How interesting that the only "proof" the RCC offers is stuff that cannot be proven as authentic and requires one to believe it to be proof. Of course, then you have a situation where the RCC itself could have been duped by fraudsters back in the day coming back from the Holy Land with artifacts that are a fraud.

     There's a number of things, "artifacts," that no one questions as legit.  So, the guide we had was trained in history and archaeology.  He knew the methods and, even then, he would point to some bones and talk about how they were this or that person.  So I would ask how that was known and he'd talk about DNA and whatnot.  And I'd ask if they tested known relatives of the person in question.  At which point he'd kind of go quiet and it would dawn on him where I was going.  Usually we'd be on the same page about this time.  My impressions were most people were on "pilgrimages" of sort to the city so my questioning that these bones were "saints" or whatnot were not something people tended to do or even wanted to do.  It never even crossed their minds to do.  In a few cases there was no real reason to question if the bones were the person since they found them in-situ (or so they said) but these were some later martyr sorts not anyone important (to anyone outside Catholicism).  There were similar artifacts supposedly embedded in mosaics and whatnot but regarded them as curiosities more than anything.  I'm sure what I said about the bones applies to these other things though.  I doubt the people put any thought into the legitimacy of these things at all and even though it is a matter of faith I doubt they see it that way.

 

18 hours ago, Lefty said:

Syria?

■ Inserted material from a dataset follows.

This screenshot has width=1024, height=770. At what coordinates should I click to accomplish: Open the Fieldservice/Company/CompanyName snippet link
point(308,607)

Seems I remember seeing an article some time back that was about a house found there with a mosaic tile floor that is clearly Christian in design that dates back to around the 4th century (?), but I'm not familiar with anything older. I am no expert nor even a novice researcher so my knowledge is very limited.

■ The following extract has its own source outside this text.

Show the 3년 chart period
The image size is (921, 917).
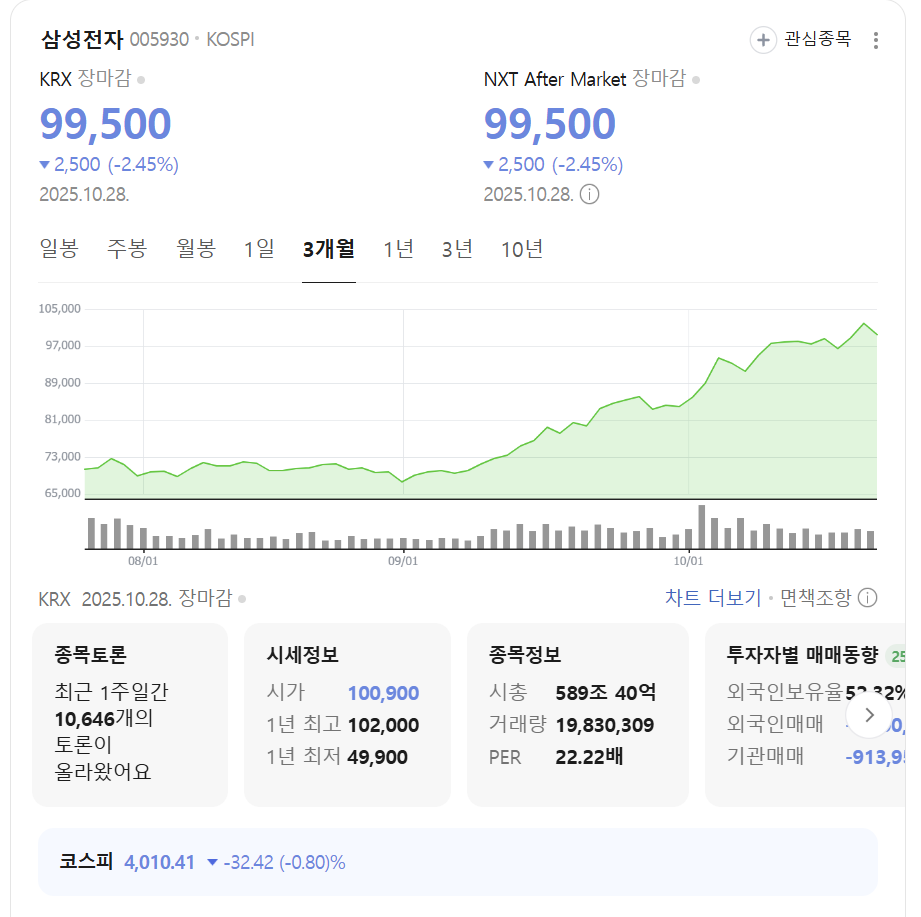457,249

     I believe there was supposed to be a house church in Syria but with ISIS in the area I don't know if it still exists.  I don't really know anything about it and I would hope it was actually a house and not some other structure being passed off as a house (like I ran into).

 

18 hours ago, Lefty said:

So, my contention that the original "church" was to be house to house with no official "church buildings" still stands. I don't think anything earlier than around the late 3rd century will ever be found of any kind of official church buildings and those structures will no doubt be of early RCC origin. It is later on that the Protestants split off from the nutcases in the RCC to eventually form the later fundy movements.

     I think there's a difference between a movement that originally met in houses and saying that this translates into the only way they should ever meet.  As I said above the xians converted nearly everything into a church at some time.  Not all of these were large basilicas either.  The little temple I mentioned was converted in the middle ages and was maybe 30 or so feet in diameter.